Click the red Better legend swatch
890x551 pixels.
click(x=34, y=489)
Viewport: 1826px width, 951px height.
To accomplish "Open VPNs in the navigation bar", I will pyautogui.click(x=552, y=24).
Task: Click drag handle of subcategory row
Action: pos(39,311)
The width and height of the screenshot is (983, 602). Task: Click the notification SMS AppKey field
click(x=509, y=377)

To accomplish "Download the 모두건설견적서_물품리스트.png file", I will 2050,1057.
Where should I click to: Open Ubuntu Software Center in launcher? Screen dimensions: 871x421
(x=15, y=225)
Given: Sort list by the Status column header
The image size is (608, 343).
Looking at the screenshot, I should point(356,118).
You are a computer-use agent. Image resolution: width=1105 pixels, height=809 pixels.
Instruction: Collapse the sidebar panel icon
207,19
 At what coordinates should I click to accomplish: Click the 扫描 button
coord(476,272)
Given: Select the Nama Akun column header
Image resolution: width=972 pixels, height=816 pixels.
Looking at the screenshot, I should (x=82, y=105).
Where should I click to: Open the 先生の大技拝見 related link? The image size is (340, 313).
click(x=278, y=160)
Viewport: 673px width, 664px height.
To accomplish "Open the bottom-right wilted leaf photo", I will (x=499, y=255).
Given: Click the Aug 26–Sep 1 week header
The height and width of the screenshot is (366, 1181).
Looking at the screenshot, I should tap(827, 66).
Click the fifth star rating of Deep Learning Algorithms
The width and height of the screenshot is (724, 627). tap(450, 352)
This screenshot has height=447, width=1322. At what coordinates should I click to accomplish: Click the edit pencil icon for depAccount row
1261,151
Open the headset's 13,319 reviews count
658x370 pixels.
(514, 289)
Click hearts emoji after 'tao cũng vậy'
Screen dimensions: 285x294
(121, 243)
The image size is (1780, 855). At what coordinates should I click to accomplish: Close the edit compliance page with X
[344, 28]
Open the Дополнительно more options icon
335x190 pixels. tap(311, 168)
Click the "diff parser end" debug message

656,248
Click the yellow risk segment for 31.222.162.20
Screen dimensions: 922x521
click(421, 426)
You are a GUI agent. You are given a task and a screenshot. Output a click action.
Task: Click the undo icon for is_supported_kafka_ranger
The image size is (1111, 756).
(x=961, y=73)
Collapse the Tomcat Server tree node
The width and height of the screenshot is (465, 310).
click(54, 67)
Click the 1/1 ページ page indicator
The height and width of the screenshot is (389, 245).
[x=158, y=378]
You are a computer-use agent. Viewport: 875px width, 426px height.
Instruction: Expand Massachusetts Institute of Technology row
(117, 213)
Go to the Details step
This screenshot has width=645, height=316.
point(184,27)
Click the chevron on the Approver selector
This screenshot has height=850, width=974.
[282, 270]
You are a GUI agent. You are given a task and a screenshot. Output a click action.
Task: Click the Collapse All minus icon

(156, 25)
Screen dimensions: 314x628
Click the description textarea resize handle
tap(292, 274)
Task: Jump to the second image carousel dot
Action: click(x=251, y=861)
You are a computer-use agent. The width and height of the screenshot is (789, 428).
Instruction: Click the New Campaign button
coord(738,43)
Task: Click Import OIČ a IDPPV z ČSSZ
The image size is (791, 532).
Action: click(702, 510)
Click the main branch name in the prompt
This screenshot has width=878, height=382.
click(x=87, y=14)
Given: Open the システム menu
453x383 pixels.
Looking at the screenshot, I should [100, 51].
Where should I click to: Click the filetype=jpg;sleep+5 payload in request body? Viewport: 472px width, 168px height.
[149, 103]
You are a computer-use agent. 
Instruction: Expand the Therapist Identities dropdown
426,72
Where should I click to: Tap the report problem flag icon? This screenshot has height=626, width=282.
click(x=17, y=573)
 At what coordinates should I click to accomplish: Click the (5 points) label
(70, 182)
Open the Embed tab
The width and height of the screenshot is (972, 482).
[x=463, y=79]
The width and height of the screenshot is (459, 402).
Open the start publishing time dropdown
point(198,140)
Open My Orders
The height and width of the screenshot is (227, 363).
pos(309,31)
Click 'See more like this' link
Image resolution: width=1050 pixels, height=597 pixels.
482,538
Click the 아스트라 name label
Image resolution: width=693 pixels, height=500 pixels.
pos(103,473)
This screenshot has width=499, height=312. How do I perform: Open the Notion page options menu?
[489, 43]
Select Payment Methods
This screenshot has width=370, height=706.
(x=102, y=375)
# # # # # # #
What you will do →
Copy exactly the stretch of data above from the line with "Given: Sort list by the Status column header" through the line with "You are a computer-use agent. Image", and omit all other lines.

Response to this exercise →
Given: Sort list by the Status column header
The image size is (608, 343).
Looking at the screenshot, I should point(356,118).
You are a computer-use agent. Image resolution: width=1105 pixels, height=809 pixels.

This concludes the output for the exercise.